The overlap of viral etiologies of Influenza Like Illness (ILI) during the influenza season has increased the attention to syndromic diagnostics with multiplex capability, as well as the need to increase ability to detect and distinguish new variants. The QIAstat-Dx® Respiratory SARS-CoV-2 Panel offers a multiplex real time RT-PCR platform with 22 targets (CE-IVD) or 21 targets (FDA EUA) as one of the currently available respiratory syndromic solutions (7).

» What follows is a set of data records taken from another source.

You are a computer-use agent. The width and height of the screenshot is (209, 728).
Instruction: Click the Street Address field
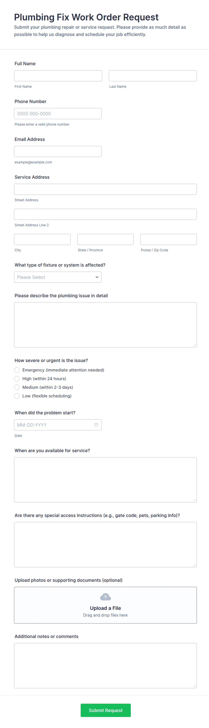105,189

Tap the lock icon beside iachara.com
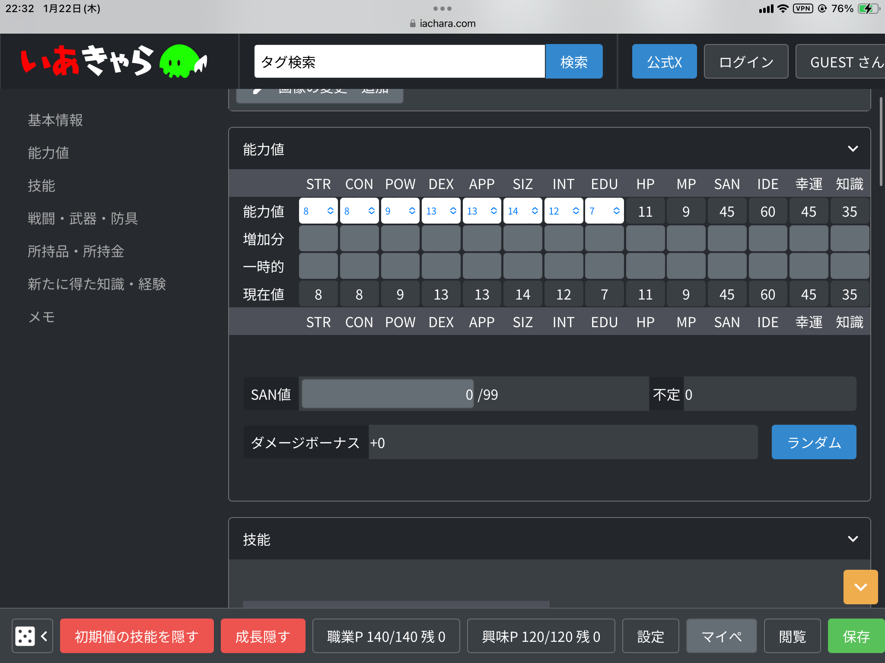tap(413, 24)
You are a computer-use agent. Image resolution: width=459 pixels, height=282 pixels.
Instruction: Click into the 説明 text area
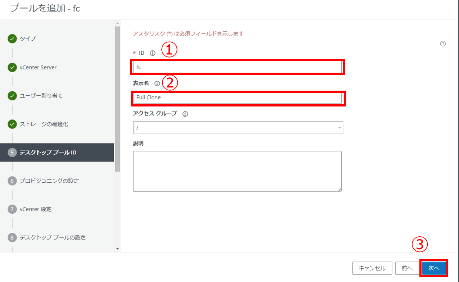click(x=237, y=171)
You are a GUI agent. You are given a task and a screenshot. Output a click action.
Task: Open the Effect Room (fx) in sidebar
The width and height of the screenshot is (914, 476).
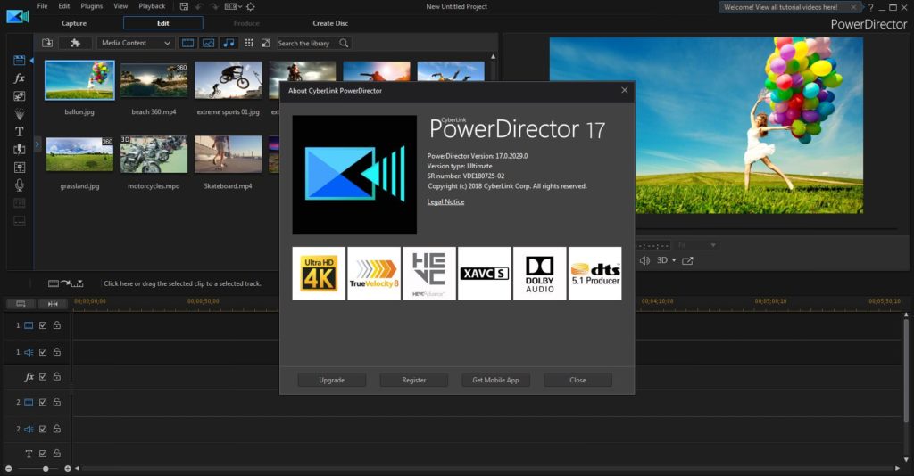(19, 78)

One distinguishing feature of the QIAstat-Dx® Respiratory SARS-CoV-2 panel is the double target approach to Influenza A detection. Specifically, this detection is based on a generic assay designed to detect any Influenza A strain, as well as 3 specific assays to discriminate between the three main Influenza A Virus (IAV) subtypes infecting humans: seasonal IAV H1, seasonal IAV H3, and IAV H1N1pdm09. The dual target approach enhances the detection of the IAV genotypes affecting humans, while allowing the detection of novel strains by detecting Influenza A targets without subtype (ruling out H1, H3 and H1N1pdm09). The mentioned generic Influenza A design targets the Matrix gene as the one with highest homology among IAV.

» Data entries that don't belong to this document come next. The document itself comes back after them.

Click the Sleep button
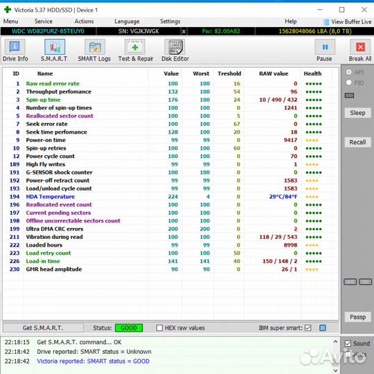 (x=357, y=113)
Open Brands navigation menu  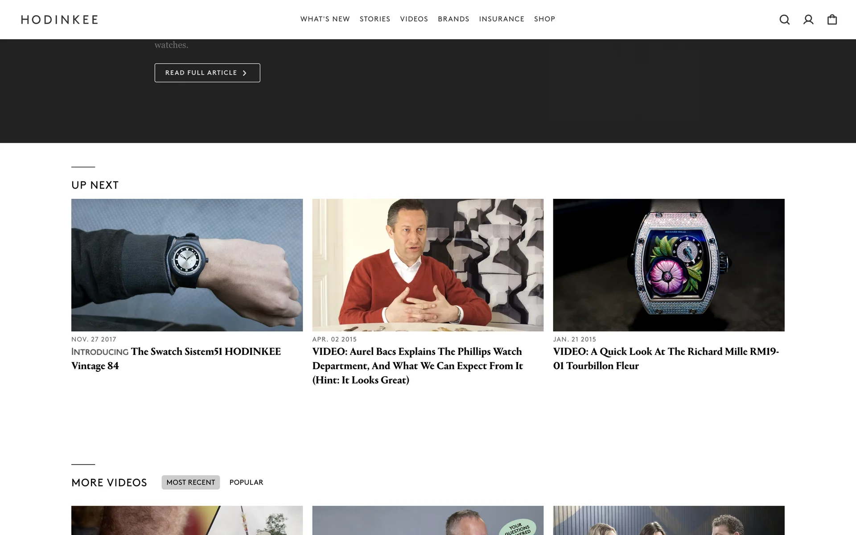click(453, 19)
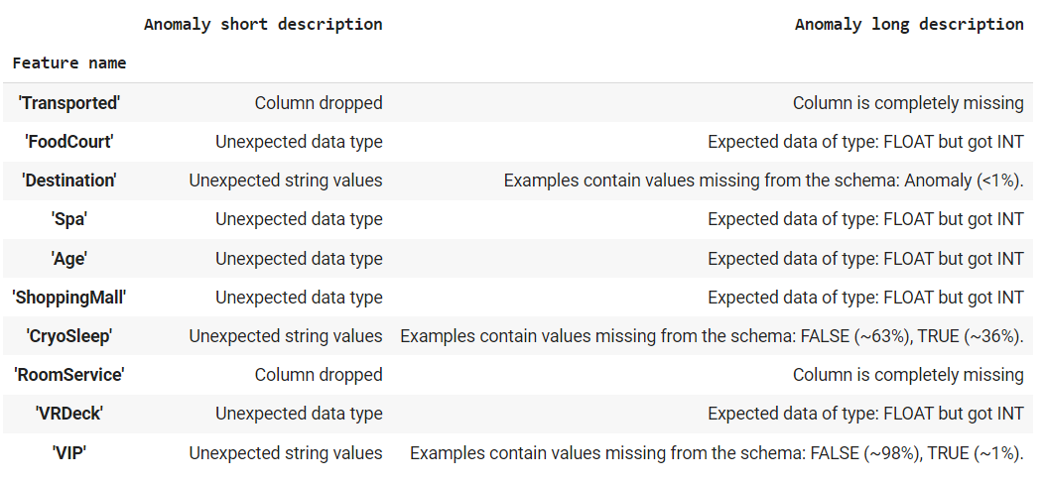Click 'Column dropped' in the Transported row

[319, 103]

After performing an in-silico analysis of the G4 EA H1N1 strains defined in Sun H. et al. (1) against the 4 Influenza A assays included in the QIAstat-Dx® Respiratory SARS-CoV-2 Panel, we generated the hypothesis that upon testing with the QIAstat-Dx® Respiratory SARS-CoV-2 Panel, the G4 EA H1N1pdm09-like lineage would be detected as generic Influenza A positive with no subtype discrimination given the specificity of the human H1 and H1N1pdm09 subtype assays on the panel. We sought to test this hypothesis in-vitro to confirm that the QIAstat-Dx® Respiratory SARS-CoV-2 Panel would be able to detect this new G4 swine EA H1N1 strain providing the expected level of specificity.